See SimpleRecordStoreApiTests.java for examples of the minimal public API.

The public API useS a ByteSequence as the key. This is a lightweight well to a byte array that implements equals and hashCode . This means that we know exactly how the store the keys on disk and can use it as the key of a Map:

    @Synchronized
    public boolean recordExists(ByteSequence key)

This is discussed here. You can either wrap a byte array or copy it:

    /*
     * This takes a defensive copy of the passed bytes. This should be used if the array can be recycled by the caller.
     */
    public static ByteSequence copyOf(byte[] bytes)

    /*
     * This does not take a defensive copy of the passed bytes. This should be used only if you know that the array cannot be recycled.
     */
    public static ByteSequence of(byte[] bytes) 

An example of where you need to use copyOf would be where you are taking the bytes from a "direct" ByteBuffer where the array will be recycled. Examples of where you can safely use of to wrap the array would be where you asked a String to encode itself as a byte array using getBytes which is always a fresh copy. Another example is where you serialize to generate a byte array where you don't leak a reference to the array so it won't be mutated.

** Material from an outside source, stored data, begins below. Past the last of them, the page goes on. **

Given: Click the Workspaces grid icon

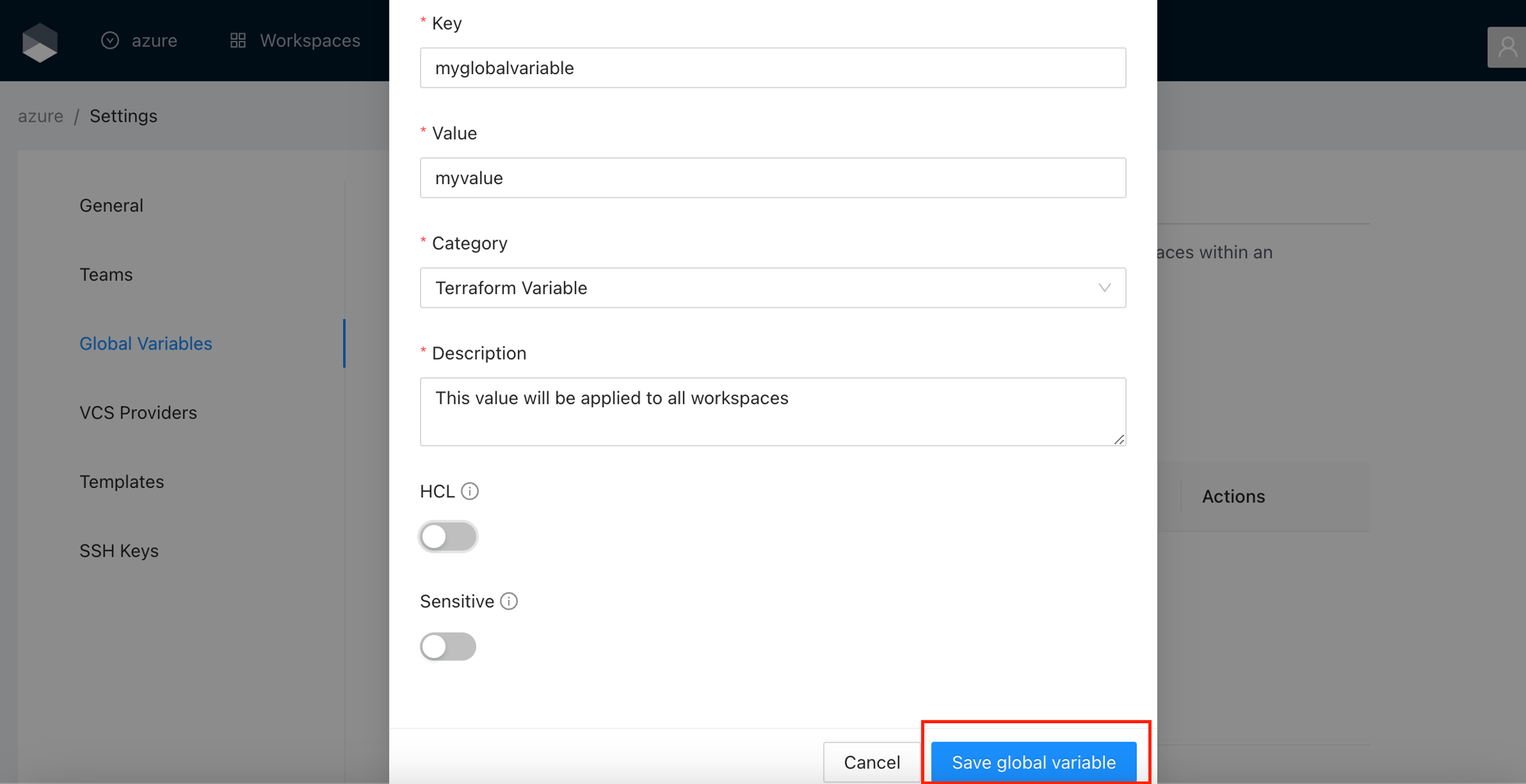Looking at the screenshot, I should point(238,40).
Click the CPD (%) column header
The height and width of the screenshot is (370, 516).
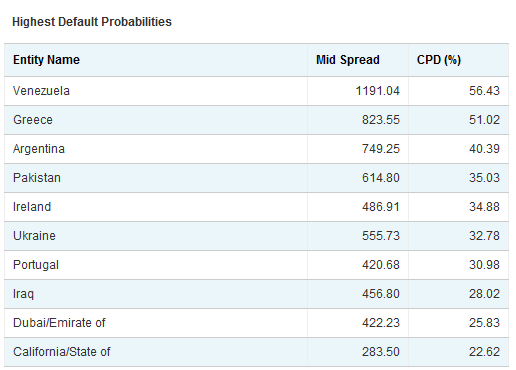[439, 60]
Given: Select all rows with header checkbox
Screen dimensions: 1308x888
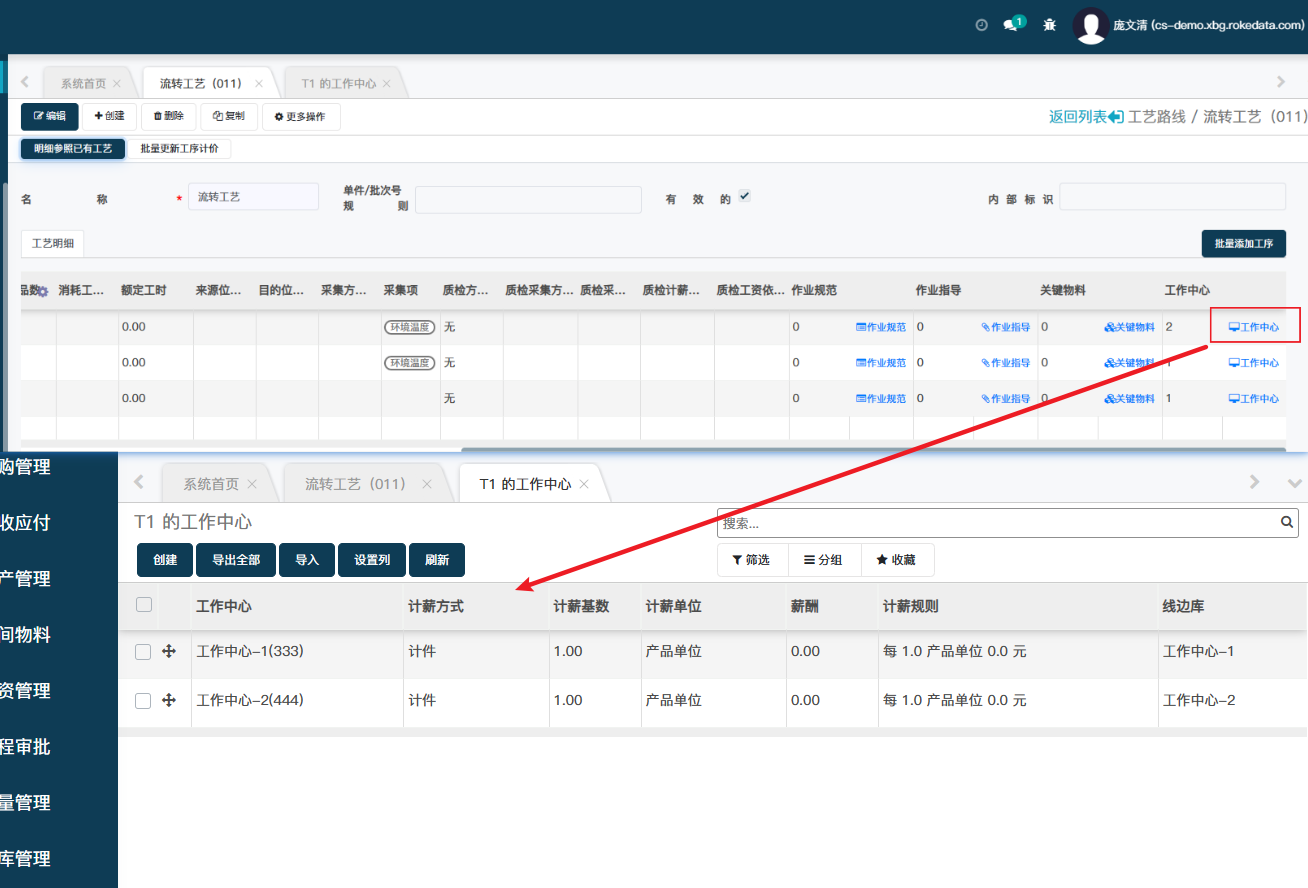Looking at the screenshot, I should pyautogui.click(x=144, y=604).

A problem with using getBytes on a string as a key is that the platform string encoding might change if you move the file around. To avoid that there are a pair of methods that turn a string into an UTF8 encoded ByteSequence which is a compact representation suitable for long term disk storage:

    /*
     * This encodes a string into a fresh UTF8 byte array wrapped as a ByteString. Note that this copies data.
     */
    public static ByteSequence stringToUtf8(String string)

    /*
     * This decodes a UTF8 byte array wrapped in a ByteString into a string. Note that this copies data.
     */
    public static String utf8ToString(ByteSequence utf8)

Note that the comments state that the byte[] is a copy which is because String always copies data to be immutable.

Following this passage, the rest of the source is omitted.